On sappiness.

by


rough times

That’s my belly at 30 weeks.

At the time this picture was taken, I was on doctor-ordered bedrest. Ten glorious weeks of rest until A arrived (or so I thought). I spent a lot of that time watching movies, reading books, doing typical “nesting” things…

And then things changed. Quickly.

I ended up having him at 36 weeks, a whole month earlier than anticipated. It was -as expected- a total explosion of conflicting emotions: was I excited that I was finally “done” being pregnant, or was I terrified that I now had a baby to take care of wayyyy earlier than I thought I would? It was such an intense, intense time.

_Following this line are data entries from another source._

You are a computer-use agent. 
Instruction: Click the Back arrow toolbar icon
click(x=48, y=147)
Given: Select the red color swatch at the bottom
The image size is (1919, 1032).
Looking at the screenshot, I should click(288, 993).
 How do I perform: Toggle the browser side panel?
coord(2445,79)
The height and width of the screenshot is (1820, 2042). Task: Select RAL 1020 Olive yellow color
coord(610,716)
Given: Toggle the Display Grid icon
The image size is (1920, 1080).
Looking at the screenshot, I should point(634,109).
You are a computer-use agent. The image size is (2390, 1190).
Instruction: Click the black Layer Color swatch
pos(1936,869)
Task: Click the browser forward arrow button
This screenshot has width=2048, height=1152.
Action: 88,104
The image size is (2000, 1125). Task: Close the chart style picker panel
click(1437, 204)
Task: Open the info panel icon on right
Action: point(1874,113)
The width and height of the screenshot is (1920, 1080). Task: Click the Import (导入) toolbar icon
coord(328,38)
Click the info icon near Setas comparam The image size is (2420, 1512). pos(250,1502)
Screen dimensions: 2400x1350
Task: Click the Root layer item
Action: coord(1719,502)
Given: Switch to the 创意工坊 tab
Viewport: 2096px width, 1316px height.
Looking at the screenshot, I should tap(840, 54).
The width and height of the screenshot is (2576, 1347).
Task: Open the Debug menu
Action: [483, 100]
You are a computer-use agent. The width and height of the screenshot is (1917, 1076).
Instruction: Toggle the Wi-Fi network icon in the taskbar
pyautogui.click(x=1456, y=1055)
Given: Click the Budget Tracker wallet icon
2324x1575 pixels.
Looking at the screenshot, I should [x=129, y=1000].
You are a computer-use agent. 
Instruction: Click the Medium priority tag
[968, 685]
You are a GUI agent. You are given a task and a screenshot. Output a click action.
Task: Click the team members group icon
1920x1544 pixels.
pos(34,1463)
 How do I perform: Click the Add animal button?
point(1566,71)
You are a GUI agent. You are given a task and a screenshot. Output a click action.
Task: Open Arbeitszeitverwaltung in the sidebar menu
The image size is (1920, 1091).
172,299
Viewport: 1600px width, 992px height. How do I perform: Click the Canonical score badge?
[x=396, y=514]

While I was pregnant, I hated it. I had terrible, terrible morning sickness that lasted most of my pregnancy. I got awful food poisoning during Christmas weekend. I gained almost 30 pounds of just water weight. I developed preeclampsia. Every day, I would look at my body in the mirror and say “Never, ever again.”

It pains me to have that recollection now because I realize, almost four months after giving birth, that I will never have that experience again.

I will never be pregnant with my first baby ever again.

I will never deliver my first baby ever again.

I will never learn how to be a mom to my first baby ever again.

I am so nostalgic for that time now, and I truly never thought I would say that.

I really miss that nervous anticipation of wanting to meet my baby. I really miss the quiet times early in the morning in the hospital, when it was just me & A watching the sun come up. I really miss getting to know him initially, trying to figure out his sneaky baby ways.

I don’t know where all of this nostalgia is coming from. Parenthood turns you into a giant sap, I guess.